Bolt mes running buffer

Cells were harvested and washed three times in 1× PBS and lysed in radioimmunoprecipitation assay buffer [50 mM tris-HCl (pH 7.5), 150 mM NaCl, 1% IGEPAL, 0.5% sodium deoxycholate, 0.1% SDS, and 500 mM DTT] supplemented with aprotinin (1 mg/ml), leupeptin (1 mg/ml; Sigma-Aldrich), and pepstatin (1 mg/ml; BMB). Whole-cell lysate (50 mg) was loaded in Bolt 4 to 12% Bis-Tris Plus gel (Invitrogen) or Novex WedgeWell 10% tris-glycine gel (Invitrogen) and separated through gel electrophoresis [SDS–polyacrylamide gel electrophoresis (SDS-PAGE)] in Bolt MES running buffer (Invitrogen) or tris-glycine-SDS buffer (Bio-Rad), respectively. Separated proteins were transferred to ImmunBlot polyvinylidene difluoride membranes (Bio-Rad) for antibody probing.

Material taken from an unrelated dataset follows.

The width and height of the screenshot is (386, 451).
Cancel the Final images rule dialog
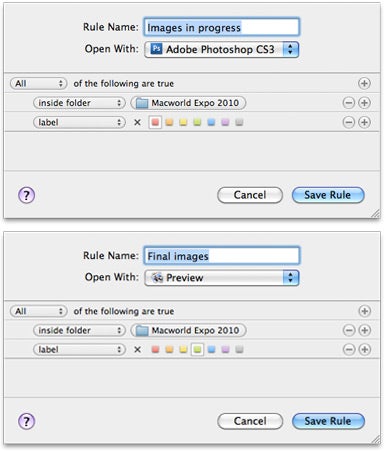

Membranes were incubated with 10% bovine serum albumin (BSA) in tris-buffered saline containing 0.1% tween (TBST) for 30 min at room temperature, then incubated for 2 hours at room temperature (RT) or overnight at 4°C with the suitable antibodies diluted in 5% BSA in 1× TBST, washed with TBST, and incubated with a dilution of 1:10,000 of horseradish peroxidase–linked anti-mouse or anti-rabbit secondary antibody (Cell Signaling Technology) for 1 hour at RT. Antibodies were then visualized using Clarity Western ECL substrate (Bio-Rad) and imaged using Fujifilm LAS-3000 Imager (Fujifilm).